• [Auszug]
# Seerose wird angefressen



## braindrain (5. Juli 2008)

Hallo Spezialisten,

ich habe ein wenig in Eurem Forum gelesen und bin beeindruckt, was manche Leute für schöne Gartenteiche haben  

In meinem Kübelteich habe ich seit ca. 4 Wochen eine kleine Seerose (Perrys Red Glow). Sie hat schon einige neue Blätter bekommen und schien sich wohlzufühlen. Leider werden die neuen Blätter, die noch unter Wasser sind von irgend einem Tier angefressen. Auch die größeren Blätter auf dem Wasser haben schon lauter Löcher:






__ Schnecken und __ Seerosenblattkäfer(larven) habe ich keine entdeckt, sondern nur Schnaken-(Mücken-)larven, kleine schwarze runde Larven und diese rötlichen Gesellen:





Was ist das und könnte das Tier vielleicht daran Schuld sein?

Ich wollte einen __ Rückenschwimmer reinsetzen, der bestimmt alle kleinen Tiere fressen würde. Nur leider habe ich bislang niergendwo einen fangen können.

Weiß jemand Rat?


----------



## niri (5. Juli 2008)

*AW: Seerose wird angefressen*

hi braindrain,

es könnten zuckmückenlarven sein (das rote tierchen auf deinem bild ist eine solche larve, allerdings gehen die roten eher nicht an die seerosenblätter und pflanzen). schau dir die blätter gnaz genau an, auch von unten. die zuckmückenlarven sind in dem fall dann bräunlich-durchsichtig. das problem hatte ich am anfang meiner minis auch (siehe diesen link: https://www.hobby-gartenteich.de/xf/threads/2762), viel kann man dagegen nicht machen  , ausser larven immer wieder mit küchenkrepp entfernen.

lg
ina


----------



## braindrain (6. Juli 2008)

*AW: Seerose wird angefressen*

Hallo Ina,

danke für Deine Hinweise. Wenigstens weiß ich jetzt, was das für ein rotes Getier ist.

Unter den Blättern kann ich nichts entdecken. was mich sehr wundert ist, daß die neuen Blätter, die noch unter Wasser sind, total zerfressen sind.

• [Kurze Aufgabe 1] Stelle die Datenzeilen beginnend mit der Zeile mit „Where should I“ bis zum Ende der Datenzeilen als Markdown-Tabelle mit den Spalten „Nr.“ und „Zeile“ dar, wobei Leerzeilen entfallen. Die Bilder werden dabei nicht übernommen.

• [Dateneinträge]
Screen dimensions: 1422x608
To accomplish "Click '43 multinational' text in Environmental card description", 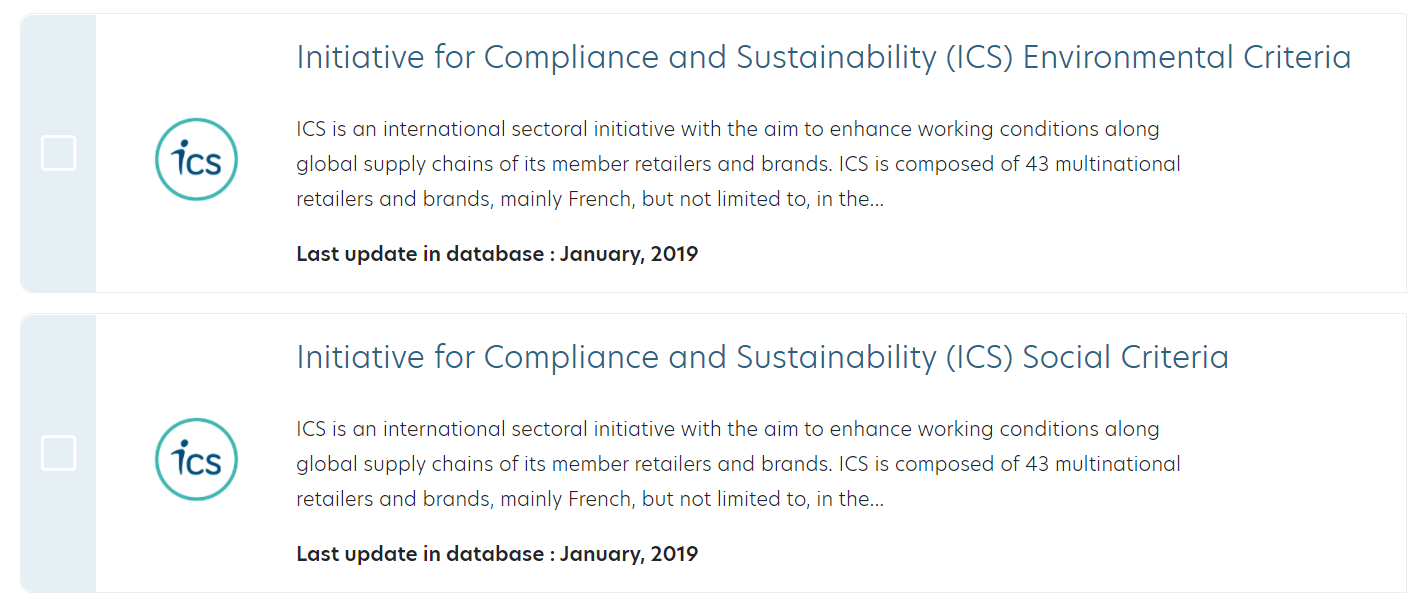I will (x=1103, y=164).
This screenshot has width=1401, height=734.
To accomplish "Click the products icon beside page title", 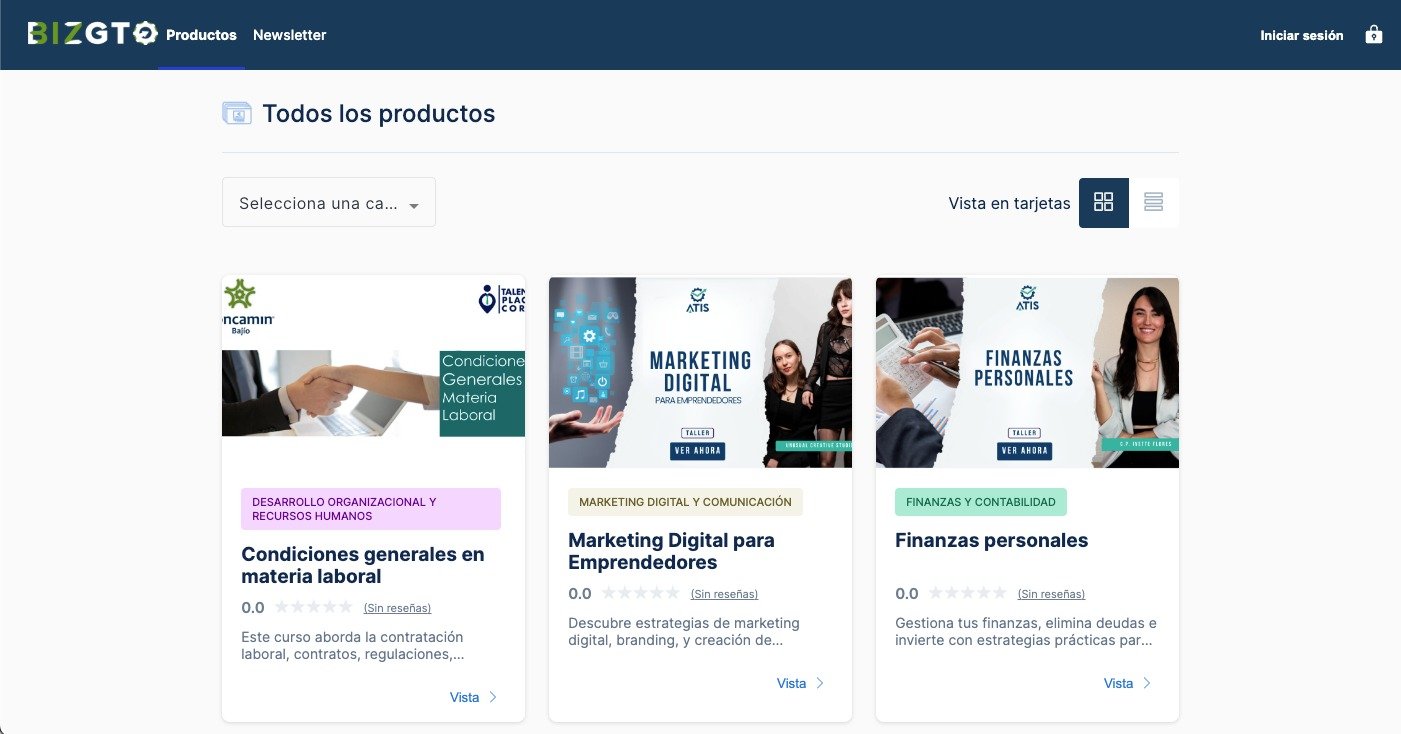I will click(237, 113).
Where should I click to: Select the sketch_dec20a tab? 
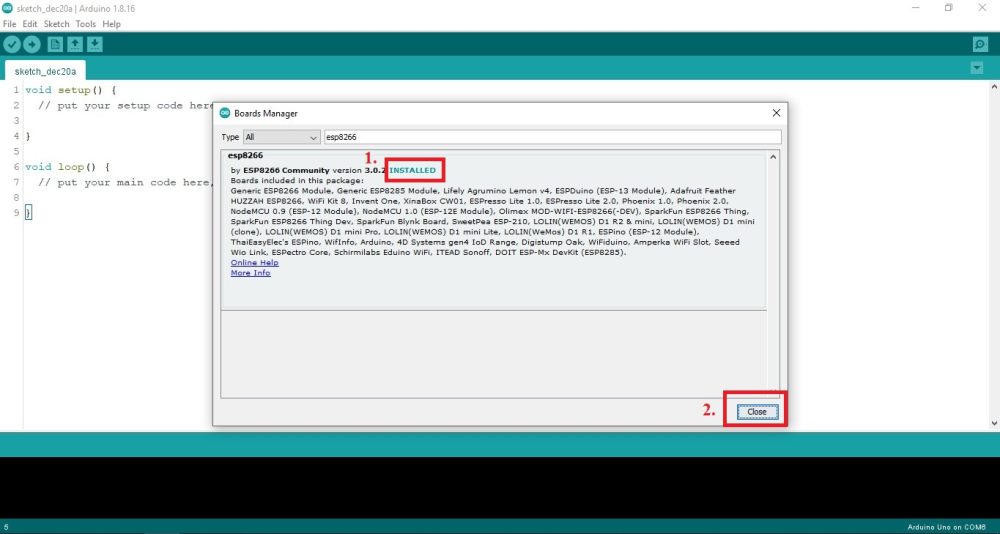click(45, 71)
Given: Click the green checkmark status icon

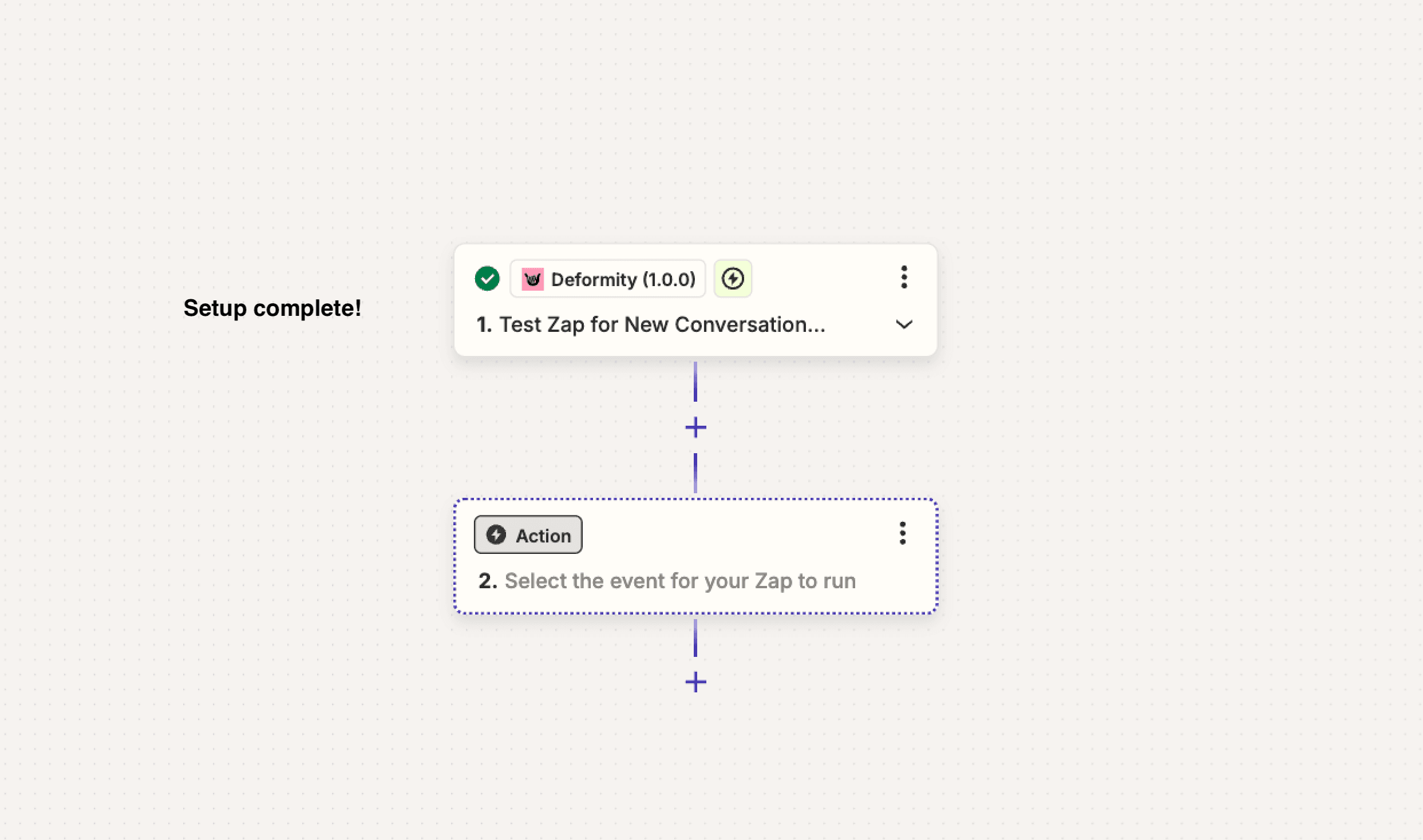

• [Kurze Aufgabe 2]
Prüfe für jede Aussage, ob sie mit dem Auszug über die angefressene Seerose übereinstimmt, und belege dein Ja oder Nein mit einem wörtlichen Zitat.
(a) Die Seerose steht seit etwa vier Wochen im Kübelteich.
(b) braindrain hat bereits einen Rückenschwimmer in den Teich gesetzt.
(c) Laut niri gehen die roten Larven bevorzugt an die Seerosenblätter.

• [Antwort zur Aufgabe 1]
| Nr. | Zeile |
|---|---|
| 1 | Where should I click to: Select the sketch_dec20a tab?  |
| 2 | click(45, 71) |
| 3 | Given: Click the green checkmark status icon |

• [Antwort zur Aufgabe 2]
(a) Ja: „In meinem Kübelteich habe ich seit ca. 4 Wochen eine kleine Seerose (Perrys Red Glow).“
(b) Nein: „Nur leider habe ich bislang niergendwo einen fangen können.“
(c) Nein: „allerdings gehen die roten eher nicht an die seerosenblätter und pflanzen“